■ TASK DETAILS ■
Nothing but the lines below between the line holding "[Core Server] (39, 95)" and the line holding "[Activity] (307, 744)", inclusive, should appear in the answer, each set down exactly.

■ INFORMATION SHOWN ■
· · · ·
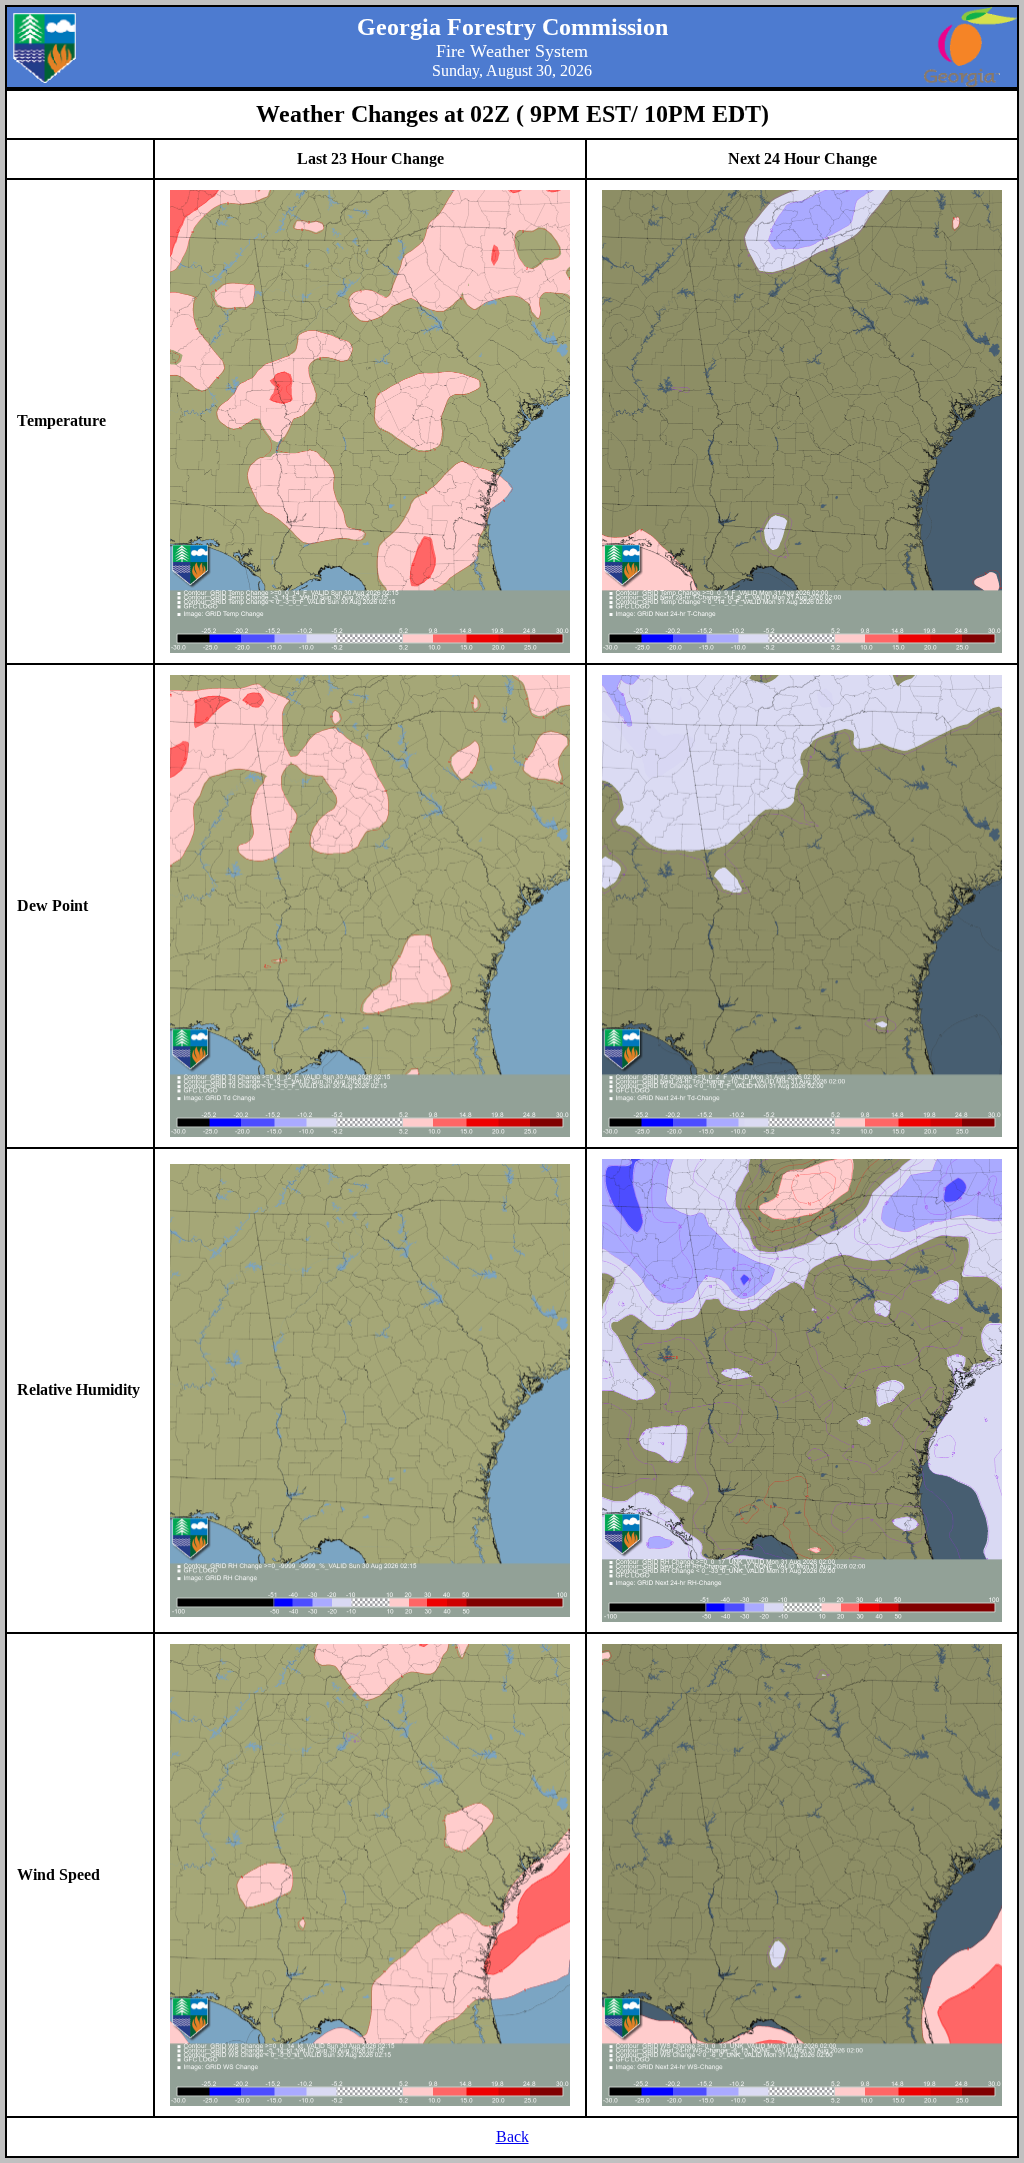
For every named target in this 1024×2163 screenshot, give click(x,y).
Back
· · · ·
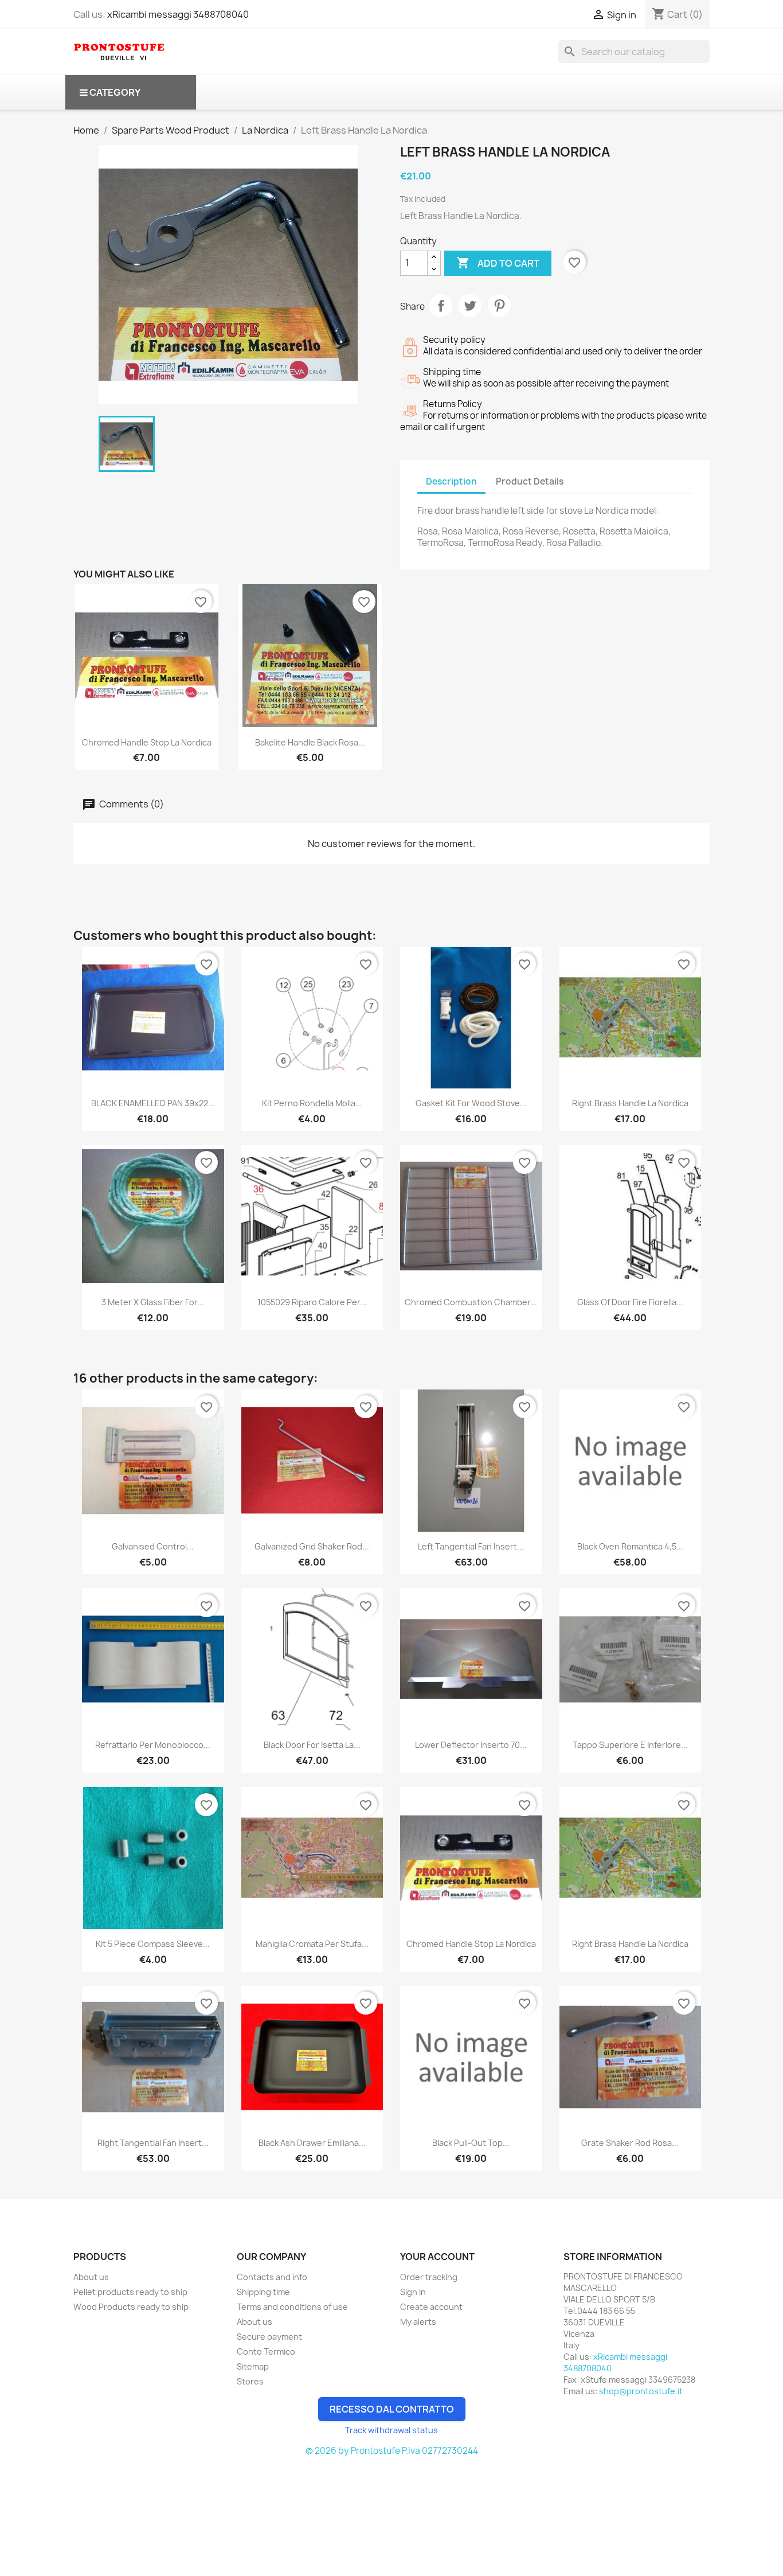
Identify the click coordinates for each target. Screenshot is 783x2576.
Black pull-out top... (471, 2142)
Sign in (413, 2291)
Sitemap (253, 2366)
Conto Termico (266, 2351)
· · · ·
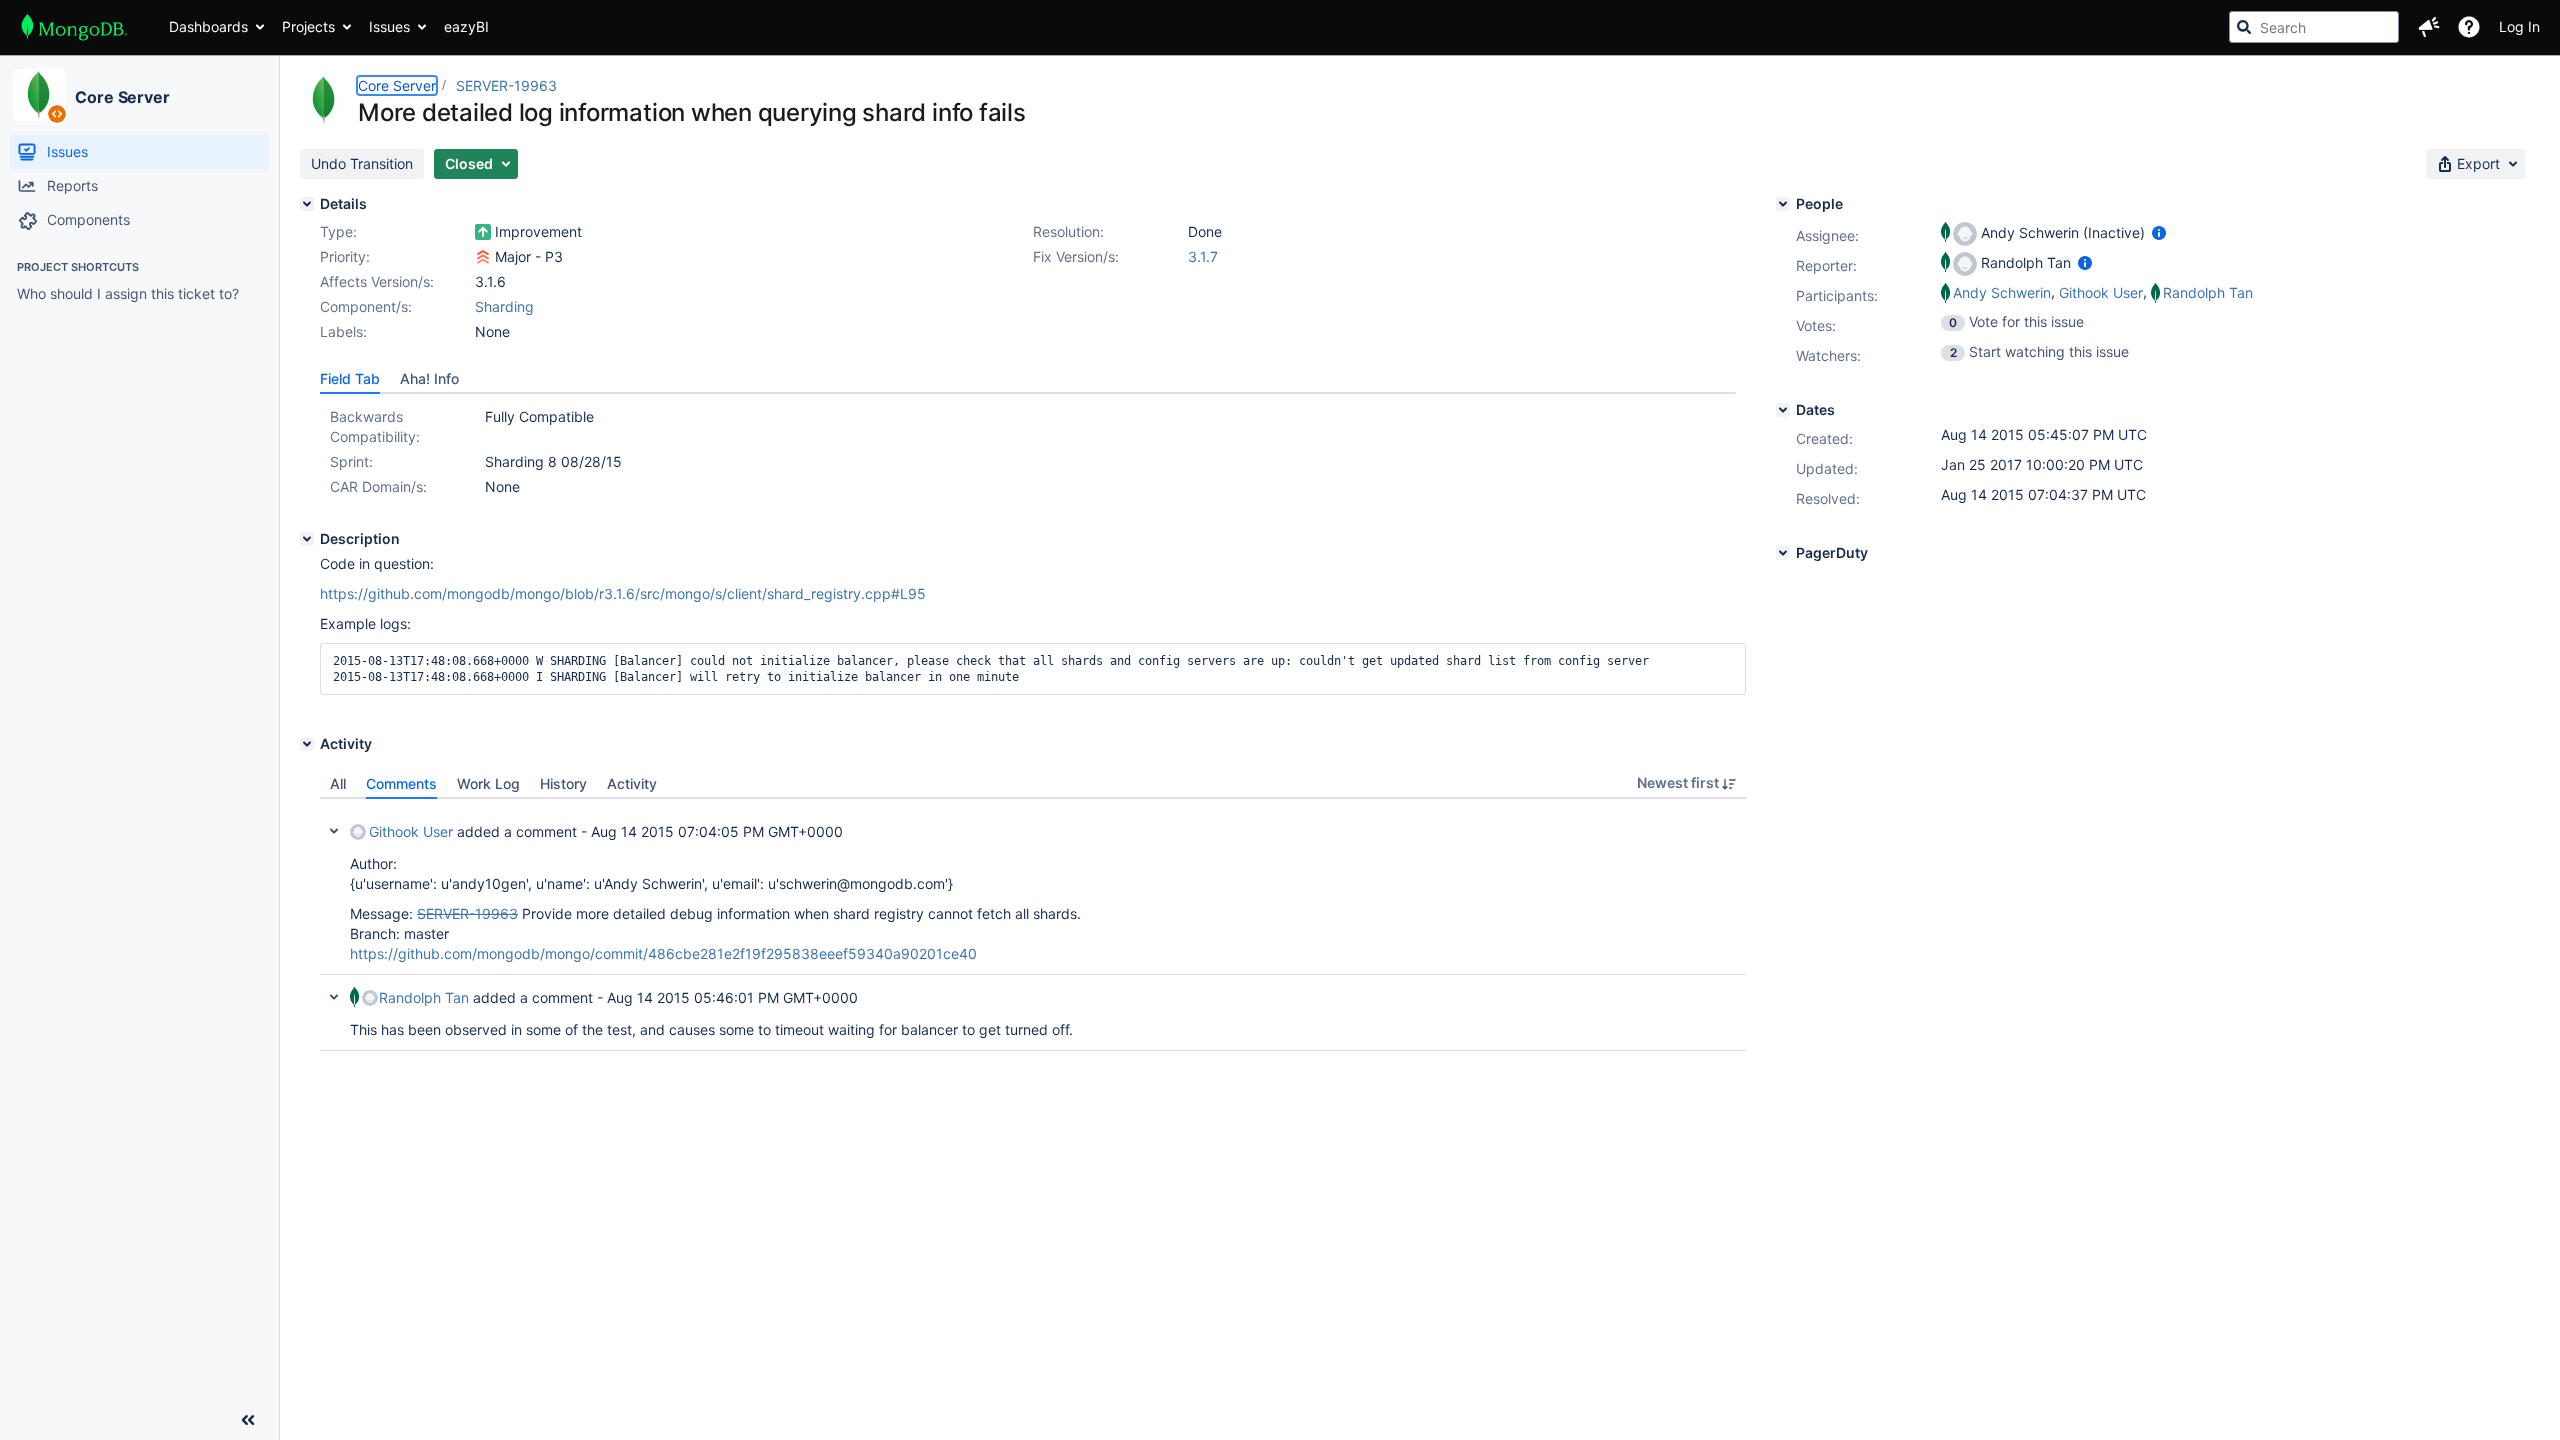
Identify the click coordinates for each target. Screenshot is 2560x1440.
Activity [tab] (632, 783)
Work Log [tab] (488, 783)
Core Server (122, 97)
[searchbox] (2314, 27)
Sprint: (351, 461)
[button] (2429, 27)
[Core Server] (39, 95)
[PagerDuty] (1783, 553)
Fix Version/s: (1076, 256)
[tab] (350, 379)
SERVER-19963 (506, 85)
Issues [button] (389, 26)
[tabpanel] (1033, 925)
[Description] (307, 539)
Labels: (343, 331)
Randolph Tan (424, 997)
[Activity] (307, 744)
· · · ·
■ RESULT OF THE TASK ■
[Core Server] (39, 95)
[PagerDuty] (1783, 553)
Fix Version/s: (1076, 256)
[tab] (350, 379)
SERVER-19963 (506, 85)
Issues [button] (389, 26)
[tabpanel] (1033, 925)
[Description] (307, 539)
Labels: (343, 331)
Randolph Tan (424, 997)
[Activity] (307, 744)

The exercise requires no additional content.